**Problem statement**
Can you render the records below as a Markdown table with the columns "Row" and "Record", numbering each row and putting one line of the records in each, with blank lines left out?

**Provided records**

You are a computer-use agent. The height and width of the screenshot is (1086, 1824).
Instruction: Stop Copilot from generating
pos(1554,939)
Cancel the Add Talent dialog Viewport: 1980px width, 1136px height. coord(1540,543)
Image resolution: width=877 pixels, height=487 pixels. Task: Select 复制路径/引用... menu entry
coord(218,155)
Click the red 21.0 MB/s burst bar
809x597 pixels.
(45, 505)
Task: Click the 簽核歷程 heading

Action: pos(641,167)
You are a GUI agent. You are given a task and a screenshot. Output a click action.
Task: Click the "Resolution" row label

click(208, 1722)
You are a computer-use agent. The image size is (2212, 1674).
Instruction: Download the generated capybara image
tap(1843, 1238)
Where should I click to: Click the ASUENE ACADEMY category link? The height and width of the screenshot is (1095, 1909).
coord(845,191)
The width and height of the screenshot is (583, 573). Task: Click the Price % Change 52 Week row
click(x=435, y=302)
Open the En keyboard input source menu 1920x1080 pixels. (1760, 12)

**Complete response**
| Row | Record |
|---|---|
| 1 | You are a computer-use agent. The height and width of the screenshot is (1086, 1824). |
| 2 | Instruction: Stop Copilot from generating |
| 3 | pos(1554,939) |
| 4 | Cancel the Add Talent dialog Viewport: 1980px width, 1136px height. coord(1540,543) |
| 5 | Image resolution: width=877 pixels, height=487 pixels. Task: Select 复制路径/引用... menu entry |
| 6 | coord(218,155) |
| 7 | Click the red 21.0 MB/s burst bar |
| 8 | 809x597 pixels. |
| 9 | (45, 505) |
| 10 | Task: Click the 簽核歷程 heading |
| 11 | Action: pos(641,167) |
| 12 | You are a GUI agent. You are given a task and a screenshot. Output a click action. |
| 13 | Task: Click the "Resolution" row label |
| 14 | click(208, 1722) |
| 15 | You are a computer-use agent. The image size is (2212, 1674). |
| 16 | Instruction: Download the generated capybara image |
| 17 | tap(1843, 1238) |
| 18 | Where should I click to: Click the ASUENE ACADEMY category link? The height and width of the screenshot is (1095, 1909). |
| 19 | coord(845,191) |
| 20 | The width and height of the screenshot is (583, 573). Task: Click the Price % Change 52 Week row |
| 21 | click(x=435, y=302) |
| 22 | Open the En keyboard input source menu 1920x1080 pixels. (1760, 12) |